While January's decrease may indicate foreclosure prevention efforts are gaining traction, the data has been volatile in recent months and foreclosures appear poised to rise again.
"January foreclosure numbers are exhibiting a pattern very similar to a year ago: a double-digit percentage jump in December foreclosure activity followed by a 10 percent drop in January," James J. Saccacio, chief executive officer of RealtyTrac, said in a statement.
"If history repeats itself we will see a surge in the numbers over the next few months as lenders foreclose on delinquent loans where neither the existing loan modification programs or the new short sale and deed-in-lieu of foreclosure alternatives works," he said.
REOs, or real estate-owned properties, activity nationwide was down 5 percent from the previous month but still up 31 percent from January 2009; default notices were down 12 percent from the previous month but up 4 percent from January 2009; and scheduled foreclosure auctions were down 11 percent from the previous month and up 15 percent from January 2009, RealtyTrac said.
High unemployment and wage cuts have hurt the ability of many home owners to pay monthly mortgage payments. Unemployment was 9.7 percent in January, according to the Labor Department.
Many lawmakers, advocacy groups and housing experts say the government's Home Affordable Modification Program, or HAMP, has fallen short because of its failure to adequately address negative equity, or "underwater" mortgages.
Negative equity has been one of the biggest banes of many homeowners, making many unqualified for home loan refinancing and preventing some from selling their homes. Borrowers in negative equity are more prone to defaults and foreclosures.
SUN BELT STILL HURTING
Despite a year-over-year fall in foreclosure activity of nearly 18 percent, the foreclosure rate in Nevada, once one of the hottest U.S. real estate markets, remained highest among U.S. states for the 37th straight month.

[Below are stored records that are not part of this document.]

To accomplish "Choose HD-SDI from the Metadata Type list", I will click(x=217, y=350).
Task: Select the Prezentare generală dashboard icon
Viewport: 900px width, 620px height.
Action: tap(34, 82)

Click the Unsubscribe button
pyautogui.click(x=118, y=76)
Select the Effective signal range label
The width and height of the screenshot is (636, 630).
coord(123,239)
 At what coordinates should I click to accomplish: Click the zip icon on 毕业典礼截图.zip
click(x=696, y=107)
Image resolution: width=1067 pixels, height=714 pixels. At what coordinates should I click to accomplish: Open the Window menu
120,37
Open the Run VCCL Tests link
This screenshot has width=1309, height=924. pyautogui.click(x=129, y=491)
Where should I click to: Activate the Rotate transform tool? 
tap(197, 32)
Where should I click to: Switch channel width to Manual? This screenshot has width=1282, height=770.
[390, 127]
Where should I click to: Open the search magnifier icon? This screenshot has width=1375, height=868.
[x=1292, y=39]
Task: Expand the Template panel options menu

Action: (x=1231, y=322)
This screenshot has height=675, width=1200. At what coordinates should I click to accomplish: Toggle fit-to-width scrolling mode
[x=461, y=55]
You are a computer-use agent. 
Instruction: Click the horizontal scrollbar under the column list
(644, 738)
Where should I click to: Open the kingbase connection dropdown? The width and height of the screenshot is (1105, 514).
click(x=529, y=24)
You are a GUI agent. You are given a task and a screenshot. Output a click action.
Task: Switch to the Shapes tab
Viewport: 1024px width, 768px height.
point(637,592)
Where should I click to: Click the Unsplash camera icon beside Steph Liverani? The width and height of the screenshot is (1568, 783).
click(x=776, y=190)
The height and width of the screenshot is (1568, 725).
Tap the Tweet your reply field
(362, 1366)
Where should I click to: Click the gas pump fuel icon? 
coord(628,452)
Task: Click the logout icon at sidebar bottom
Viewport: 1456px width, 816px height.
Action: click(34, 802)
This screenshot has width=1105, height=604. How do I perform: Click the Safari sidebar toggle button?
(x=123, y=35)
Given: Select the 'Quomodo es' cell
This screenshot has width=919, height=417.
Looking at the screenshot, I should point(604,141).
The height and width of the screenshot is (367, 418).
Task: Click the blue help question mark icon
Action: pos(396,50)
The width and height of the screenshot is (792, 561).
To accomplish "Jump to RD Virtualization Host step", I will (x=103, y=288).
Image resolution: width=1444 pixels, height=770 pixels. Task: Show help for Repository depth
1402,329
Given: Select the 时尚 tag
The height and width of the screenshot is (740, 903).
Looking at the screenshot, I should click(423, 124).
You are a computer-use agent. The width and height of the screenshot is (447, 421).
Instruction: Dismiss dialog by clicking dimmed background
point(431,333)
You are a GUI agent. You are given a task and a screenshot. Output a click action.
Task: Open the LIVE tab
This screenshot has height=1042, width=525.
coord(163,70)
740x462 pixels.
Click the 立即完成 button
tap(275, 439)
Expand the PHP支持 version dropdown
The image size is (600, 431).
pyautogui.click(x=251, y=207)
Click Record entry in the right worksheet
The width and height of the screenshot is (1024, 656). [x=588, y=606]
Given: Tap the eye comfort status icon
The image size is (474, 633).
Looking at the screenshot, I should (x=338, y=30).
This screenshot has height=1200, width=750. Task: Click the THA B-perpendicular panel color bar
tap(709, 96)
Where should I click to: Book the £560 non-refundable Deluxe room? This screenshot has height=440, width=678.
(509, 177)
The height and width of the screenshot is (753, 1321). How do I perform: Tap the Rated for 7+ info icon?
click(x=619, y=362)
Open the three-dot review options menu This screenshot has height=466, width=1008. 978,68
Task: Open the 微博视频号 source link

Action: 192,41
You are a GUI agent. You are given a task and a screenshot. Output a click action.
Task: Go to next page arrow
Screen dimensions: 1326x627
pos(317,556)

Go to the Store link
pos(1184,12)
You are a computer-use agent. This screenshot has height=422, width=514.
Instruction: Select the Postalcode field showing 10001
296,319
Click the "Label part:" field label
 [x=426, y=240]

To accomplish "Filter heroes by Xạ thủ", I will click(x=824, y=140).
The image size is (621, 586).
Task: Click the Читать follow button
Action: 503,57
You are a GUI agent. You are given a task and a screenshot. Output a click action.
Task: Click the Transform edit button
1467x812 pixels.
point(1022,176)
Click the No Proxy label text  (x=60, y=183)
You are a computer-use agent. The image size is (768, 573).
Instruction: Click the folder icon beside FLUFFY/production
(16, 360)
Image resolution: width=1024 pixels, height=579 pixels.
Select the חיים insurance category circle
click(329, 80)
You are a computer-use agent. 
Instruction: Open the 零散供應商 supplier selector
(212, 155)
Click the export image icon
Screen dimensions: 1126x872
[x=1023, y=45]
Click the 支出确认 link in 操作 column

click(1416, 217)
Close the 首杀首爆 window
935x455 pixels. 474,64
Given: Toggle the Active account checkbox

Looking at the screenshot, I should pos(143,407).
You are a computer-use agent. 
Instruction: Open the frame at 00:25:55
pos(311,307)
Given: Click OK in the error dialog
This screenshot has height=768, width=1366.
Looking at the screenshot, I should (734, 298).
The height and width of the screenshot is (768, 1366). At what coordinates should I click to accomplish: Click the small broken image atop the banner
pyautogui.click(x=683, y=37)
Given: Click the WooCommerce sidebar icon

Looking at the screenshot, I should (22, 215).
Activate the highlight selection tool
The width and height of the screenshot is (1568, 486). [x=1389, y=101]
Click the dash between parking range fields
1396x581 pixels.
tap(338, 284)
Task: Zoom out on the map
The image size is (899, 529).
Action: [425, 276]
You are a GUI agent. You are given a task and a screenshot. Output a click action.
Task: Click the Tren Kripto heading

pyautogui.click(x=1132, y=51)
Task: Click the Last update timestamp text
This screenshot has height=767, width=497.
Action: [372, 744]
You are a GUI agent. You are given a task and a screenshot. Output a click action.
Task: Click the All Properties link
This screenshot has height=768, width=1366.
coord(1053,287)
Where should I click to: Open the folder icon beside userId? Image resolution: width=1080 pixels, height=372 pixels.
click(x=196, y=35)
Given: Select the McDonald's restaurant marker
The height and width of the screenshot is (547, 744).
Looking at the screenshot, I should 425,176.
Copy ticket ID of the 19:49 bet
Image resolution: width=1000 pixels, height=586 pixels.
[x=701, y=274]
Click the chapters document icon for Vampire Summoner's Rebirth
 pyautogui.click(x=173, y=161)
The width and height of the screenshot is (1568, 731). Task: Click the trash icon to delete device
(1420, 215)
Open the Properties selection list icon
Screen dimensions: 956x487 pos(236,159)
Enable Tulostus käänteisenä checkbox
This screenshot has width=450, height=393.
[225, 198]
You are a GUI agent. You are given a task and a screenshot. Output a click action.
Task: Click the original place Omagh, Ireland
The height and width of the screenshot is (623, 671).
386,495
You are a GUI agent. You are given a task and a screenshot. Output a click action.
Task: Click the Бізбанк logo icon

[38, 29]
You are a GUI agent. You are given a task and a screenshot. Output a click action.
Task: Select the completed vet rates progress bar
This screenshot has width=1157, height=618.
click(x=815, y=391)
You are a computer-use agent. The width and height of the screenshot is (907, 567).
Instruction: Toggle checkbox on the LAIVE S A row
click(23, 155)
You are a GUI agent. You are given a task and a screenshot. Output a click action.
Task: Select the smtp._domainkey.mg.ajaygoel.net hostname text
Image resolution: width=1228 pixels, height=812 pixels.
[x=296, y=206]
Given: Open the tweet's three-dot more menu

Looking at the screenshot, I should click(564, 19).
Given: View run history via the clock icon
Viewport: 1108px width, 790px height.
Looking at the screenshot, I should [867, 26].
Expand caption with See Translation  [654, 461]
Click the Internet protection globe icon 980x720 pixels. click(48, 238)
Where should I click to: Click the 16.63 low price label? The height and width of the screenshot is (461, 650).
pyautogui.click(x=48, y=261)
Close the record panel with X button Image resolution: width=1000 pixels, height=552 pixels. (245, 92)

One in every 95 Nevada housing units received a foreclosure filing during the month -- more than four times the national average.
A 4 percent month-over-month increase in foreclosure activity boosted Arizona's foreclosure rate to second highest among the states in January. One in every 129 Arizona housing units received a foreclosure filing during the month.
Foreclosure activity decreased by double-digit percentages from the previous month in both California and Florida, and the two states registered nearly identical foreclosure rates -- one in every 187 housing units receiving a foreclosure filing.
California, the most populous U.S. state, had a foreclosure rate statistically higher by a slim margin and ranked third highest among the states, while Florida's foreclosure rate ranked fourth highest.
Other states with foreclosure rates among the nation's top 10 were Utah, Idaho, Michigan, Illinois, Oregon and Georgia, the report showed.